**WHAT THE TASK REQUIRES**.
Convert the lines below into a Markdown table with two columns, "No." and "Line". Number each row, and leave out the blank lines.

[[ DATA UNDER STUDY open ]]

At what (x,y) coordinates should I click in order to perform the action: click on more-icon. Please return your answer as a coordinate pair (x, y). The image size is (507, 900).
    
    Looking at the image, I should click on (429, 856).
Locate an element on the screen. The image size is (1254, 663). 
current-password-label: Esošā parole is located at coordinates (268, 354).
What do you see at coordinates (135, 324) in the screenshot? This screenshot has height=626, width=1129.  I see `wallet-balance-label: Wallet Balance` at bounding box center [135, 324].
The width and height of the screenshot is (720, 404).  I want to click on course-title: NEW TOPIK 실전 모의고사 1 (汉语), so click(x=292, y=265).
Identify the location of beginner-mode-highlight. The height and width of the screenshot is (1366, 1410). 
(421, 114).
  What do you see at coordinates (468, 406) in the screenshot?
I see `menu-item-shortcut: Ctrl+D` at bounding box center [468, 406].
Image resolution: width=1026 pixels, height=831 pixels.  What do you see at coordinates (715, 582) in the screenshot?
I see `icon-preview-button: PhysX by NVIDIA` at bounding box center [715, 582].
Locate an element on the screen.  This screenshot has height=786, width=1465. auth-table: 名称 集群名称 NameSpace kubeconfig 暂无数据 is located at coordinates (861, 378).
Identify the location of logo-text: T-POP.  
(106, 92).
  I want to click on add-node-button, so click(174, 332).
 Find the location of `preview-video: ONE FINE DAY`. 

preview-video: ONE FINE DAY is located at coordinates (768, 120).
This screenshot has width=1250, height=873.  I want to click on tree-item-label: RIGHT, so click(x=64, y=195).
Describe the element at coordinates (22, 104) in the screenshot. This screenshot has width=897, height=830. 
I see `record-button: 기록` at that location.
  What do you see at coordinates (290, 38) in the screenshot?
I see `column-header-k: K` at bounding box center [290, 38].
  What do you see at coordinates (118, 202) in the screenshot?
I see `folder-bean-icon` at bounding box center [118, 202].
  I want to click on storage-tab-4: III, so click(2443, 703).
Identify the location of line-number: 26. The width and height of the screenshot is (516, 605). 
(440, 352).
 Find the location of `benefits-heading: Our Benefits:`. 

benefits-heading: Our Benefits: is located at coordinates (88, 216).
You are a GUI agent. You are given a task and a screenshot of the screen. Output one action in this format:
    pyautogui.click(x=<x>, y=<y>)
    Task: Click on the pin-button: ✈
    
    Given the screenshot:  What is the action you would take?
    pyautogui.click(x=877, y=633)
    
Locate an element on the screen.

[[ DATA UNDER STUDY closed ]]

**ANSWER AREA**.
| No. | Line |
|---|---|
| 1 | At what (x,y) coordinates should I click in order to perform the action: click on more-icon. Please return your answer as a coordinate pair (x, y). The image size is (507, 900). |
| 2 |     Looking at the image, I should click on (429, 856). |
| 3 | Locate an element on the screen. The image size is (1254, 663).  |
| 4 | current-password-label: Esošā parole is located at coordinates (268, 354). |
| 5 | What do you see at coordinates (135, 324) in the screenshot? This screenshot has height=626, width=1129.  I see `wallet-balance-label: Wallet Balance` at bounding box center [135, 324]. |
| 6 | The width and height of the screenshot is (720, 404).  I want to click on course-title: NEW TOPIK 실전 모의고사 1 (汉语), so click(x=292, y=265). |
| 7 | Identify the location of beginner-mode-highlight. The height and width of the screenshot is (1366, 1410).  |
| 8 | (421, 114). |
| 9 |   What do you see at coordinates (468, 406) in the screenshot? |
| 10 | I see `menu-item-shortcut: Ctrl+D` at bounding box center [468, 406]. |
| 11 | Image resolution: width=1026 pixels, height=831 pixels.  What do you see at coordinates (715, 582) in the screenshot? |
| 12 | I see `icon-preview-button: PhysX by NVIDIA` at bounding box center [715, 582]. |
| 13 | Locate an element on the screen.  This screenshot has height=786, width=1465. auth-table: 名称 集群名称 NameSpace kubeconfig 暂无数据 is located at coordinates (861, 378). |
| 14 | Identify the location of logo-text: T-POP.   |
| 15 | (106, 92). |
| 16 |   I want to click on add-node-button, so click(174, 332). |
| 17 |  Find the location of `preview-video: ONE FINE DAY`.  |
| 18 | preview-video: ONE FINE DAY is located at coordinates (768, 120). |
| 19 | This screenshot has width=1250, height=873.  I want to click on tree-item-label: RIGHT, so click(x=64, y=195). |
| 20 | Describe the element at coordinates (22, 104) in the screenshot. This screenshot has width=897, height=830.  |
| 21 | I see `record-button: 기록` at that location. |
| 22 |   What do you see at coordinates (290, 38) in the screenshot? |
| 23 | I see `column-header-k: K` at bounding box center [290, 38]. |
| 24 |   What do you see at coordinates (118, 202) in the screenshot? |
| 25 | I see `folder-bean-icon` at bounding box center [118, 202]. |
| 26 |   I want to click on storage-tab-4: III, so click(2443, 703). |
| 27 | Identify the location of line-number: 26. The width and height of the screenshot is (516, 605).  |
| 28 | (440, 352). |
| 29 |  Find the location of `benefits-heading: Our Benefits:`.  |
| 30 | benefits-heading: Our Benefits: is located at coordinates (88, 216). |
| 31 | You are a GUI agent. You are given a task and a screenshot of the screen. Output one action in this format: |
| 32 |     pyautogui.click(x=<x>, y=<y>) |
| 33 |     Task: Click on the pin-button: ✈ |
| 34 |     Given the screenshot:  What is the action you would take? |
| 35 |     pyautogui.click(x=877, y=633) |
| 36 | Locate an element on the screen. |